Dataset entries
= Beginning of Section =

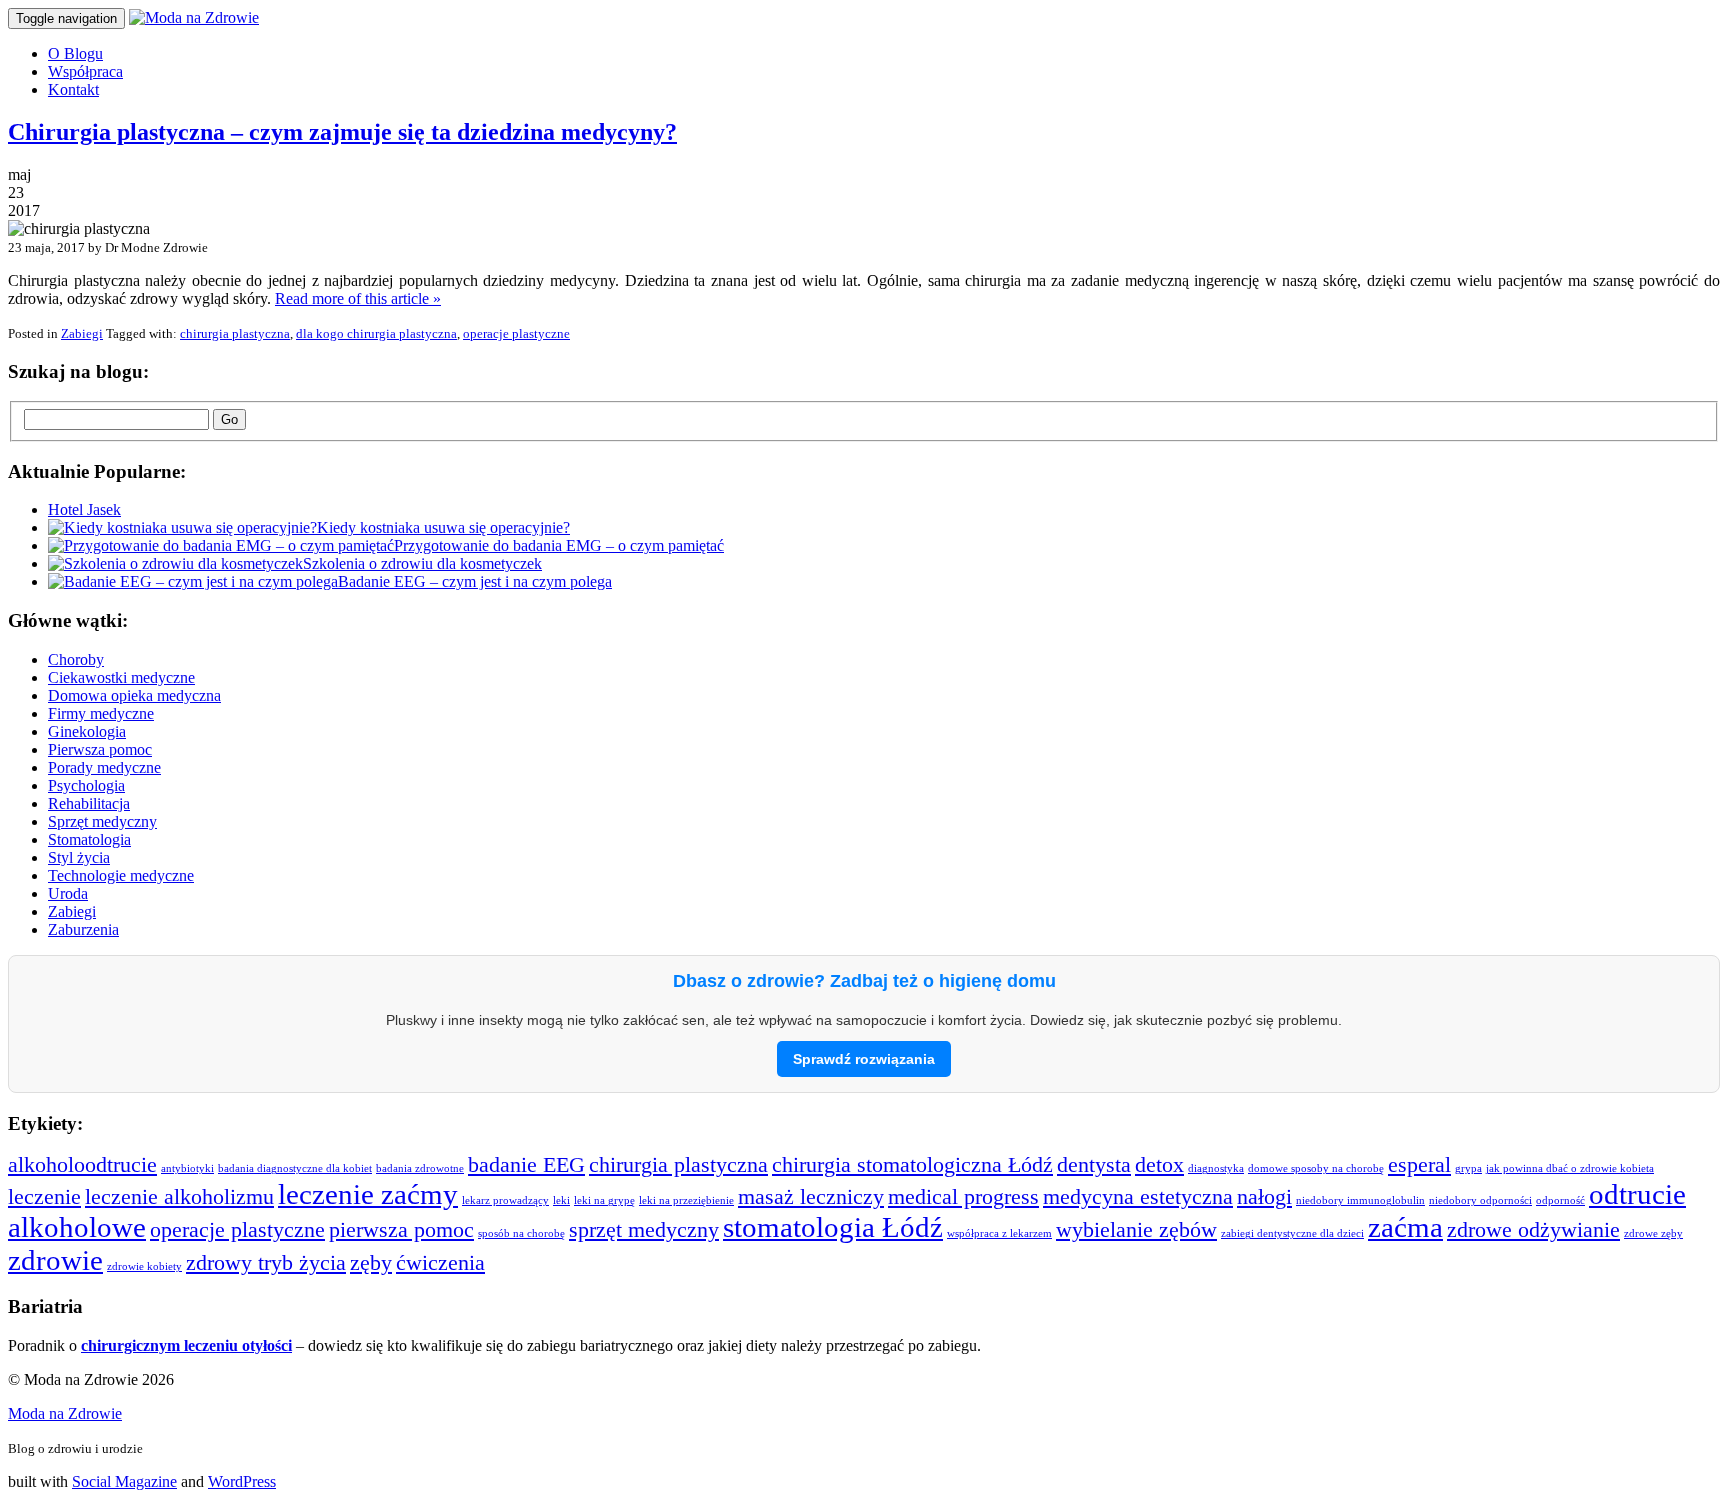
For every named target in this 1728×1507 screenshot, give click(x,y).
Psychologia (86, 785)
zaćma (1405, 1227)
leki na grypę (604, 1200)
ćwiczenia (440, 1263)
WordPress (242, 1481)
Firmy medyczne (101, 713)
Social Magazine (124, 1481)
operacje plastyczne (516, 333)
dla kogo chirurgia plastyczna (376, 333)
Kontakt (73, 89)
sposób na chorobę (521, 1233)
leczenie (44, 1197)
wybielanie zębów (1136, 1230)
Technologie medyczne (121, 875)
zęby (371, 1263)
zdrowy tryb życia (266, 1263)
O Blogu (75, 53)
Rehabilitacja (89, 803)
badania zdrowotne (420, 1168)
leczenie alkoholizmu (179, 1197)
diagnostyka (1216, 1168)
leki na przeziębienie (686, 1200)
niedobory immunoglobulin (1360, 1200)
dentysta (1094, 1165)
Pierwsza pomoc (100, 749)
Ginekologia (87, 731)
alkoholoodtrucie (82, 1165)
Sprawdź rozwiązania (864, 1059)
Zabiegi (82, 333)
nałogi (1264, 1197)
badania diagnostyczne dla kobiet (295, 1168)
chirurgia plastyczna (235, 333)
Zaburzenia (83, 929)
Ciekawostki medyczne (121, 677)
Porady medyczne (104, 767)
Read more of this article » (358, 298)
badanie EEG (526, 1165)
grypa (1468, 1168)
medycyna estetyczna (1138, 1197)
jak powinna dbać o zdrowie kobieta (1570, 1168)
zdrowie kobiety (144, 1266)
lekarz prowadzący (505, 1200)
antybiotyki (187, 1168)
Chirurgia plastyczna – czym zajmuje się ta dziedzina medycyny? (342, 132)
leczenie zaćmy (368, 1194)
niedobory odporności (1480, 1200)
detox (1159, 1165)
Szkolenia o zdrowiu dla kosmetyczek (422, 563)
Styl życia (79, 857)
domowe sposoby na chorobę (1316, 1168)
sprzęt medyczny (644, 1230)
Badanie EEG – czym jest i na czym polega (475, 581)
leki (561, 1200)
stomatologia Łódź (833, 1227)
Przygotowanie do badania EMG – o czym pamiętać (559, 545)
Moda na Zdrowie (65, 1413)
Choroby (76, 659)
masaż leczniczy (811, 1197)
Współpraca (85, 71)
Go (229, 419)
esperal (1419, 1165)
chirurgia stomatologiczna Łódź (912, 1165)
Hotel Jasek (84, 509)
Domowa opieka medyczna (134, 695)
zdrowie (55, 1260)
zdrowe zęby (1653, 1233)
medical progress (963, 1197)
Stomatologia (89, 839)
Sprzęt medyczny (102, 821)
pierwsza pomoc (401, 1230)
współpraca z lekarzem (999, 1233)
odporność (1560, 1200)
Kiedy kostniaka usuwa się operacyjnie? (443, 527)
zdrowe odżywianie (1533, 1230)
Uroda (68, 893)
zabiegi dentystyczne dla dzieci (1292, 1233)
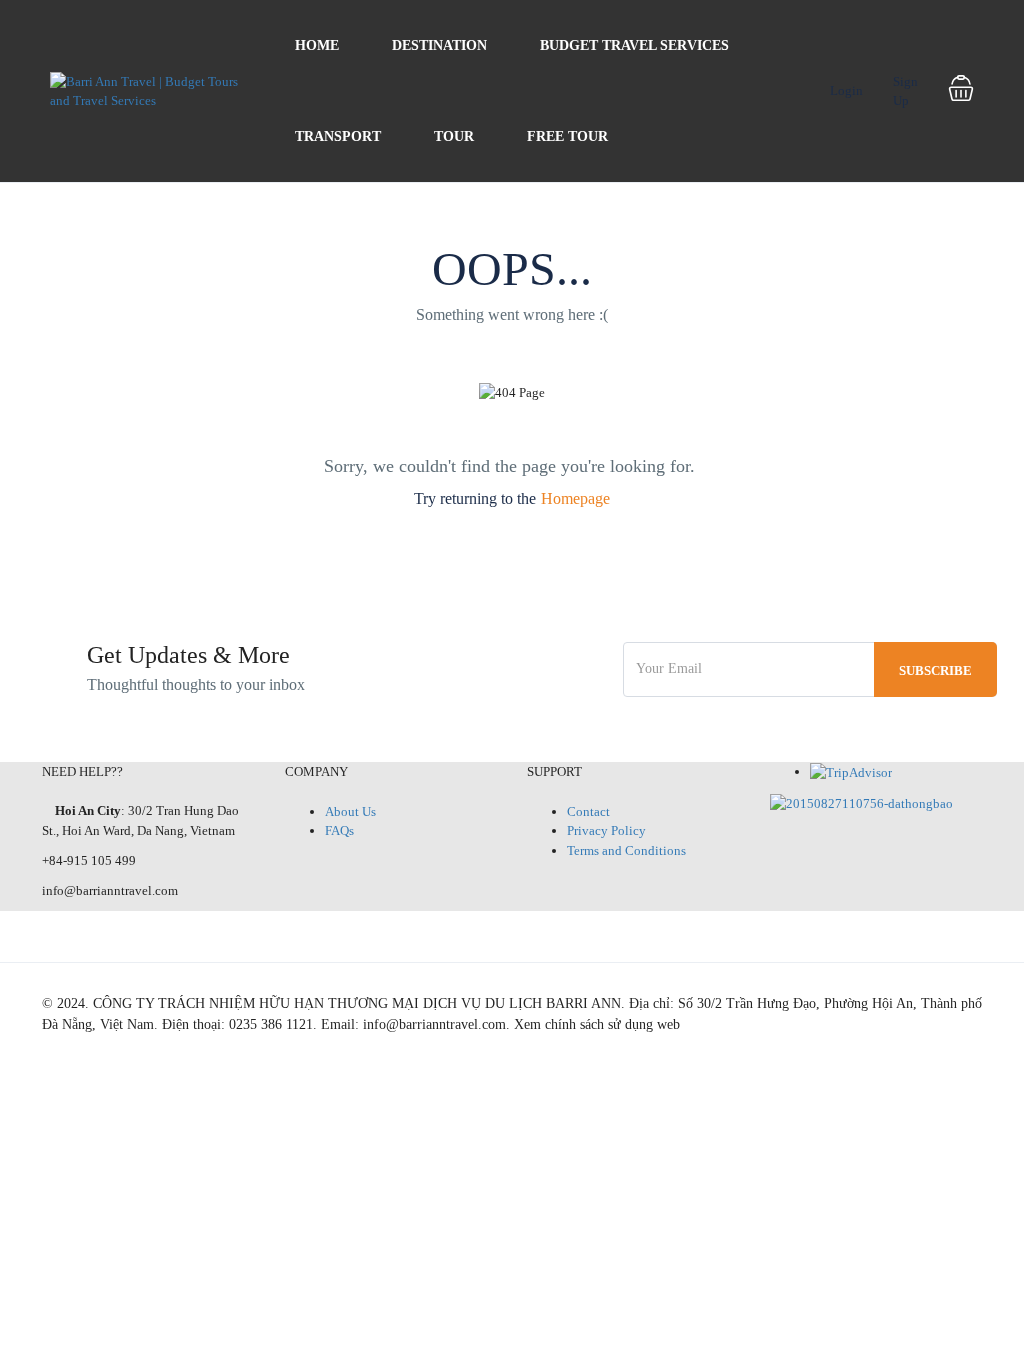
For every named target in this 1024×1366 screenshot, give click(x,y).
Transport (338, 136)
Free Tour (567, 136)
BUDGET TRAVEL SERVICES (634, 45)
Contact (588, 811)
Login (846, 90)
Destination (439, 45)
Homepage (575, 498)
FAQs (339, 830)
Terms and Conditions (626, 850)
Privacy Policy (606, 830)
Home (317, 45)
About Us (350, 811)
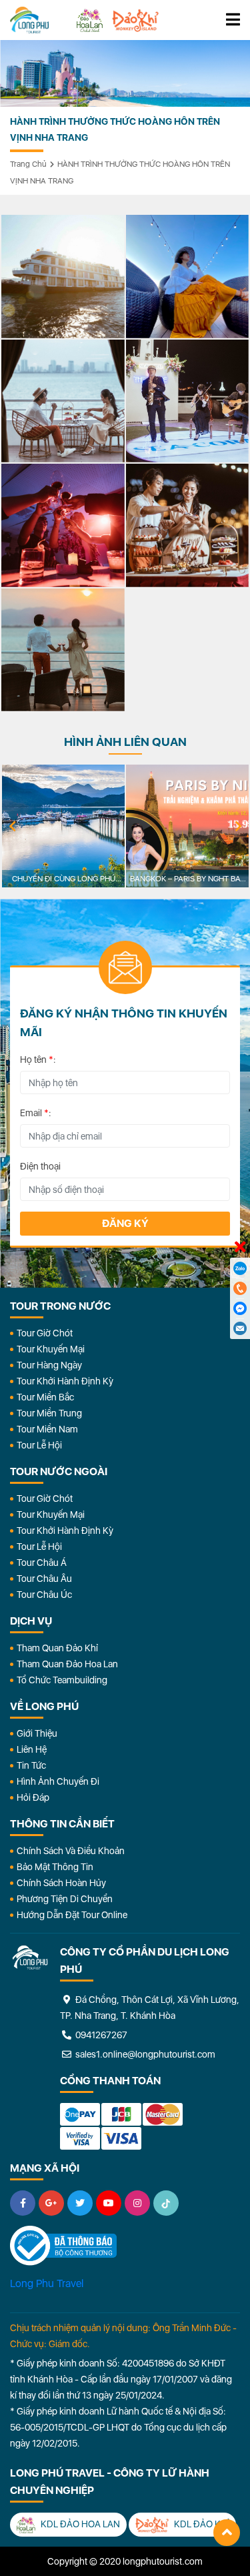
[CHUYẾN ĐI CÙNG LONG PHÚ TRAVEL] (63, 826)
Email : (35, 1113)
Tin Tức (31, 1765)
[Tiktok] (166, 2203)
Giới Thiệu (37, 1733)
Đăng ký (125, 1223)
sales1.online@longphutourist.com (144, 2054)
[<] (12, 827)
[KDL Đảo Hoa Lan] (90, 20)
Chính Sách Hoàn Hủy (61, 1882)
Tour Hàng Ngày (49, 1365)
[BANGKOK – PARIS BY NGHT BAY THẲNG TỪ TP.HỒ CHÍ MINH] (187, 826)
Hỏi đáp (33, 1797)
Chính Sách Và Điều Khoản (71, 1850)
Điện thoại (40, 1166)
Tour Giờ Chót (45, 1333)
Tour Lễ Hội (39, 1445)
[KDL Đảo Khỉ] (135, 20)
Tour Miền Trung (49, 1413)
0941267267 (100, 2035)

= End of Section =

_Problem requirements_
An exact reproduction of all the records is required, with no pictures included.

_Exercise solution_
For every named target in this 1728×1507 screenshot, give click(x,y).
Psychologia (86, 785)
zaćma (1405, 1227)
leki na grypę (604, 1200)
ćwiczenia (440, 1263)
WordPress (242, 1481)
Firmy medyczne (101, 713)
Social Magazine (124, 1481)
operacje plastyczne (516, 333)
dla kogo chirurgia plastyczna (376, 333)
Kontakt (73, 89)
sposób na chorobę (521, 1233)
leczenie (44, 1197)
wybielanie zębów (1136, 1230)
Technologie medyczne (121, 875)
zęby (371, 1263)
zdrowy tryb życia (266, 1263)
O Blogu (75, 53)
Rehabilitacja (89, 803)
badania zdrowotne (420, 1168)
leczenie alkoholizmu (179, 1197)
diagnostyka (1216, 1168)
leki na przeziębienie (686, 1200)
niedobory immunoglobulin (1360, 1200)
dentysta (1094, 1165)
Pierwsza pomoc (100, 749)
Ginekologia (87, 731)
alkoholoodtrucie (82, 1165)
Sprawdź rozwiązania (864, 1059)
Zabiegi (82, 333)
nałogi (1264, 1197)
badania diagnostyczne dla kobiet (295, 1168)
chirurgia plastyczna (235, 333)
Zaburzenia (83, 929)
Ciekawostki medyczne (121, 677)
Porady medyczne (104, 767)
Read more of this article » (358, 298)
badanie EEG (526, 1165)
grypa (1468, 1168)
medycyna estetyczna (1138, 1197)
jak powinna dbać o zdrowie kobieta (1570, 1168)
zdrowie kobiety (144, 1266)
lekarz prowadzący (505, 1200)
antybiotyki (187, 1168)
Chirurgia plastyczna – czym zajmuje się ta dziedzina medycyny? (342, 132)
leczenie zaćmy (368, 1194)
niedobory odporności (1480, 1200)
detox (1159, 1165)
Szkolenia o zdrowiu dla kosmetyczek (422, 563)
Styl życia (79, 857)
domowe sposoby na chorobę (1316, 1168)
sprzęt medyczny (644, 1230)
Badanie EEG – czym jest i na czym polega (475, 581)
leki (561, 1200)
stomatologia Łódź (833, 1227)
Przygotowanie do badania EMG – o czym pamiętać (559, 545)
Moda na Zdrowie (65, 1413)
Choroby (76, 659)
masaż leczniczy (811, 1197)
Współpraca (85, 71)
Go (229, 419)
esperal (1419, 1165)
chirurgia stomatologiczna Łódź (912, 1165)
Hotel Jasek (84, 509)
Domowa opieka medyczna (134, 695)
zdrowie (55, 1260)
zdrowe zęby (1653, 1233)
medical progress (963, 1197)
Stomatologia (89, 839)
Sprzęt medyczny (102, 821)
pierwsza pomoc (401, 1230)
współpraca z lekarzem (999, 1233)
odporność (1560, 1200)
Kiedy kostniaka usuwa się operacyjnie? (443, 527)
zdrowe odżywianie (1533, 1230)
Uroda (68, 893)
zabiegi dentystyczne dla dzieci (1292, 1233)
For every named target in this 1024×1366 screenshot, give click(x,y).
Transport (338, 136)
Free Tour (567, 136)
BUDGET TRAVEL SERVICES (634, 45)
Contact (588, 811)
Login (846, 90)
Destination (439, 45)
Homepage (575, 498)
FAQs (339, 830)
Terms and Conditions (626, 850)
Privacy Policy (606, 830)
Home (317, 45)
About Us (350, 811)
[CHUYẾN ĐI CÙNG LONG PHÚ TRAVEL] (63, 826)
Email : (35, 1113)
Tin Tức (31, 1765)
[Tiktok] (166, 2203)
Giới Thiệu (37, 1733)
Đăng ký (125, 1223)
sales1.online@longphutourist.com (144, 2054)
[<] (12, 827)
[KDL Đảo Hoa Lan] (90, 20)
Chính Sách Hoàn Hủy (61, 1882)
Tour Hàng Ngày (49, 1365)
[BANGKOK – PARIS BY NGHT BAY THẲNG TỪ TP.HỒ CHÍ MINH] (187, 826)
Hỏi đáp (33, 1797)
Chính Sách Và Điều Khoản (71, 1850)
Điện thoại (40, 1166)
Tour Giờ Chót (45, 1333)
Tour Lễ Hội (39, 1445)
[KDL Đảo Khỉ] (135, 20)
Tour Miền Trung (49, 1413)
0941267267 (100, 2035)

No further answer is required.